Conflicts (Combat) WIP
The Conflict Turn
What is a turn?
- Conflict happens in a flurry of blows, metaphorical or physical.
- One turn is defined as each participent within a given colfict having acted once.
- Turn order is arbitrary and so its up to the discression of the storyteller how loosely or rigidly they enforce a structure, the general approach is left to right around the table.
- Turns take as much time as the narrative indicates they should – two gunshots might happen in less than a second and end a fight, while a three-hour series of innuendos and courtesies might compose the first turn of an all-night seduction attempt. Thus, one roll does not necessarily represent one swing of a baseball bat, unless the Storyteller says it does.
- At the start of every turn of the conflict, each player declares their intent – what they are trying to achieve. This can be anything from trying to tackle the driver of an escaping motorcycle, to assisting in the seduction of a ghoul by distracting his domitor, to simply taking cover.

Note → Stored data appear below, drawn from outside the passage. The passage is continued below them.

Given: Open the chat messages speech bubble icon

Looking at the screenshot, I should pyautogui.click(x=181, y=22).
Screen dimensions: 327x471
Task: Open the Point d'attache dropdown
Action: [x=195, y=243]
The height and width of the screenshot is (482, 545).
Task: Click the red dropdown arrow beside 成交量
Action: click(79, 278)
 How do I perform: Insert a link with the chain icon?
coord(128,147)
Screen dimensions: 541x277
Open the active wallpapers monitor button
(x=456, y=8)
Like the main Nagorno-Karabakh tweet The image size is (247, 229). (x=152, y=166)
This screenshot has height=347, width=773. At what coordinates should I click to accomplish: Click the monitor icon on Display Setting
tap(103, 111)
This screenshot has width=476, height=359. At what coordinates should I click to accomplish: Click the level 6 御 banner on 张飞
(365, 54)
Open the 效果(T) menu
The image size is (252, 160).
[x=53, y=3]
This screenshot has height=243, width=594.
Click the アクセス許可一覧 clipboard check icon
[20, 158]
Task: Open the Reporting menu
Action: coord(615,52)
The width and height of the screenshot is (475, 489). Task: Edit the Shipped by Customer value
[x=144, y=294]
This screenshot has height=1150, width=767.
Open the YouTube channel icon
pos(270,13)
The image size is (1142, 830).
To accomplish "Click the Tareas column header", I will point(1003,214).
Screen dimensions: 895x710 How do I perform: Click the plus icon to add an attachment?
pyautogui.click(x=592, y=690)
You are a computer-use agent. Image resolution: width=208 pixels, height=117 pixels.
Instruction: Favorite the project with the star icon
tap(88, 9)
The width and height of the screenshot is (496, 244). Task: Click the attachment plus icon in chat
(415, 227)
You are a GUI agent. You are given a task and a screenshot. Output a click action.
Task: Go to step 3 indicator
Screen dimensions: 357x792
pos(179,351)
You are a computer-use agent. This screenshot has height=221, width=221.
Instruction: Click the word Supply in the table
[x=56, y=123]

- After all players have made their intentions known the storyteller makes the same descision for all NPCs in the conflict
How do act in conflicts:
- Conflicts are still based on the idea of simple tests
- The storyteller tells the group which dice pools to build for the actions that they have chosen. The players then roll to attempt it.
- The dice pool used by each player to participate in conflict activities is known as their conflict pool.
- When characters act against each-other and their conflict pools are compatible enough in intent, their rolls will count as contested against eachother for example Leah engages in a Strength +Brawl vs Dexterity + Melee contest with the hook wielder.
- Some rolls may result in automatic success if they are not conflicted, for example taking cover when no one is attacking you.
- Some rolls may simply use difficulty values when they are not contested, for example Tracy rolls Composure + Firearms against Difficulty 2 (her target is in the open, coming right at her)
Consequences of conflicts:
- As with other basic contests, the side that scores the most successes wins their turn of that conflict.
- The winner subtracts the loser’s successes from their total conflict pool and applies the remainder as damage to one of the loser’s trackers; Willpower or Health (see Damage, p. 126).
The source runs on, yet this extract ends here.